Palermo, oltre 320mila euro di redditi non dichiarati: denunciato dj evasore fiscale e percettore di Naspi

di Redazione | 2 min di lettura

Le attività svolte confermano l’impegno nel contrasto dei fenomeni di evasione e elusione fiscale

Palermo, oltre 320mila euro di redditi non dichiarati: denunciato dj evasore fiscale e percettore di Naspi
Indice

Operazione trasversale quella avviata e conclusa dalle Fiamme Gialle del comando provinciale di Palermo, dedita al contrasto dell’evasione fiscale e agli illeciti in materia di spesa pubblica.

I controlli a Palermo

Nel dettaglio, gli operatori hanno eseguito delle accurate verifiche nei confronti di un noto dj operante nel territorio bagherese e sottoposto ad attività di verifica fiscale.
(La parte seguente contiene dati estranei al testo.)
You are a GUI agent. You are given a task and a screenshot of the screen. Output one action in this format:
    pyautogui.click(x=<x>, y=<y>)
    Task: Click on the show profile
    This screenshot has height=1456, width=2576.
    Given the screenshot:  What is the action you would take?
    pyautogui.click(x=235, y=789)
Le attività amministrative, svolte dalla compagnia di Bagheria attraverso l’acquisizione di informazioni dai suoi clienti, avevano evidenziato l’esistenza di una florida attività professionale dell’artista, quale intrattenitore a feste ed eventi.

Quest’ultimo tra l’altro, molto seguito sui social, avrebbe nel corso degli anni organizzato l’accompagnamento musicale a numerosi eventi, pubblici e privati, nel circondario palermitano.

Il “tariffario” per eventi e cerimonie

Le informazioni, estrapolate anche dai social network, hanno fornito preziosi elementi per la ricostruzione dei redditi. È emerso infatti un vero e proprio tariffario. Per un singolo evento in un locale il prezzo era di 200 euro, per aumentare fino a 800 euro in caso di matrimoni.

Il risultato dell’accertamento ha consentito di constatare 323.250 euro di redditi non dichiarati, dal 2021 al 2025, derivanti dalla sua attività che sarebbe stata esercitata totalmente in nero, ossia senza partita IVA né alcuna fatturazione.

Le ulteriori verifiche di polizia giudiziaria, si sono poi concentrate sull’indennità di disoccupazione
(N.As.P.I.) da lui indebitamente percepita dal 2024, per circa 7mila euro.

La denuncia del dj

Infatti, non avendo dichiarato di possedere dei redditi né di svolgere di fatto un’attività lavorativa, è scattata una denuncia alla Procura della Repubblica di Termini Imerese per il delitto di truffa aggravata.

A seguito di ciò, il contribuente ha aderito in maniera incondizionata al processo verbale di constatazione, patteggiando inoltre la pena, in via definitiva, per l’indebita percezione di risorse pubbliche.

Le attività svolte confermano l’impegno del Corpo nel contrasto dei fenomeni di evasione e elusione fiscale, a tutela dei contribuenti onesti e dei professionisti rispettosi delle previsioni legali, nonché a salvaguardia delle erogazioni dello Stato nel delicato settore dei sussidi per la disoccupazione e l’inserimento al lavoro.